Post by Valuethinker »

diligentinvestor1994 wrote: Mon Nov 19, 2018 8:44 am The world is going passive when it comes to investing. The percentage of assets in a passive index trackers vs active funds is growing every year. The reason I mention this. Does anyone see any dangers with this?

One thing I might imagine is that if the market becomes more reliant on passive investing, smaller companies might find it hard to find capital. As most trackers are Cap-weighted.
That does not follow. If a company is in the index and it raises new equity, the index fund has to buy that equity.

A greater danger is simply the IPO problem - IPOs tend to underperform post first day premium. Investing in IPOs is a right tail investment strategy - on average it's a loser but every so often you get a Microsoft or a Google. But the IPO problem is now widely known. In simple terms of how investment banking works, it's hard to see a world where IPOs are not underpriced, an underpricing which accrues to the bookrunner and its clients, mostly (the whole syndicated, but the lead/ bookrunner typically gets 60% of the revenues of the IPO). At least no one, to my knowledge, has successfully created an IPO process which would still incentivize investment banks to do the heavy lifting bringing it to market (but which is still a very profitable business) and the institutions to underwrite the issue. Google tried, and it didn't work. Conversely you had the debacle that was the Facebook IPO due to the interaction of the cosy club of IPOs with SEC blackout rules.
Another things I can think of might be volatility. 20 years ago, we indexers, could rise above any down trends knowing we’ll outlive the downs (those silly people selling all their assets, we would think). But if the majority of assets are under the “passive” investment umbrella and if we assume a proportion of those investors will always sell when the market drops, are we in danger of rising volatility levels.
It's a huge assumption. That behaviour of investors is somehow changed, adversely, by increased use of index funds.

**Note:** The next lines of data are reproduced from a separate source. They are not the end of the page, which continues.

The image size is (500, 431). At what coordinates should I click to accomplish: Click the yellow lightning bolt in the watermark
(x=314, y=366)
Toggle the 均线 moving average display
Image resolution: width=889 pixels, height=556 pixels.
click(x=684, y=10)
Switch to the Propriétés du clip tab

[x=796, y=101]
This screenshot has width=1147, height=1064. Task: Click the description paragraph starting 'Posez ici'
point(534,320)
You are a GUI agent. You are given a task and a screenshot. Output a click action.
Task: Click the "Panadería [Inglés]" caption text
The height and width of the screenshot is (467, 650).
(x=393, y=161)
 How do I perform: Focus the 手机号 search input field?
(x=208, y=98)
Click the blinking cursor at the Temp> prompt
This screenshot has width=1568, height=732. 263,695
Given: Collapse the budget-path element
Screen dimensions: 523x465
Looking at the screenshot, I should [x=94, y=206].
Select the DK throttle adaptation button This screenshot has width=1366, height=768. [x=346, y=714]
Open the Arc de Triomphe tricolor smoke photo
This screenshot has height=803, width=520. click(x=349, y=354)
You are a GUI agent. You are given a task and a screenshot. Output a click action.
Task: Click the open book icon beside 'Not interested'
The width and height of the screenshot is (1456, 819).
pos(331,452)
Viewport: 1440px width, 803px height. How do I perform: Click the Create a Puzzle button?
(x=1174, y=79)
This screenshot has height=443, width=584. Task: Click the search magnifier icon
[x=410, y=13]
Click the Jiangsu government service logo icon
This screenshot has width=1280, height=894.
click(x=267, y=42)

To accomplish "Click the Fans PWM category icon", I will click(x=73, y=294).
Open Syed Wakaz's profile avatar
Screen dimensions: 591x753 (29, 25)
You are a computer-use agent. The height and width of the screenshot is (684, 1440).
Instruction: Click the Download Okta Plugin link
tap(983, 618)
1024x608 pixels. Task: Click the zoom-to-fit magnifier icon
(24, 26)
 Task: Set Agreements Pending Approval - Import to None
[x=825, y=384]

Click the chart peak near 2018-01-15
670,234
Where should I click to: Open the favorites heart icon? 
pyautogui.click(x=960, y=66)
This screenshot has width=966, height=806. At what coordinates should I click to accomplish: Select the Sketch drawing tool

Index investing has been around for 50 years in institutional investing, and has been very significant since the 1980s. I don't think that has shown a lot of evidence that it has caused worse problems with destabilized markets. Almost by definition, index investing is not a crowded trade.

The risk is much more present than that. Momentum has become A FACTOR. And a lot of "smart beta" is being run based on momentum. That risks some serious distortions in capital markets. Thinking "bonfire of the Quants" in August 2007 distortions (that was the small cap value effect leading to a crowded trade).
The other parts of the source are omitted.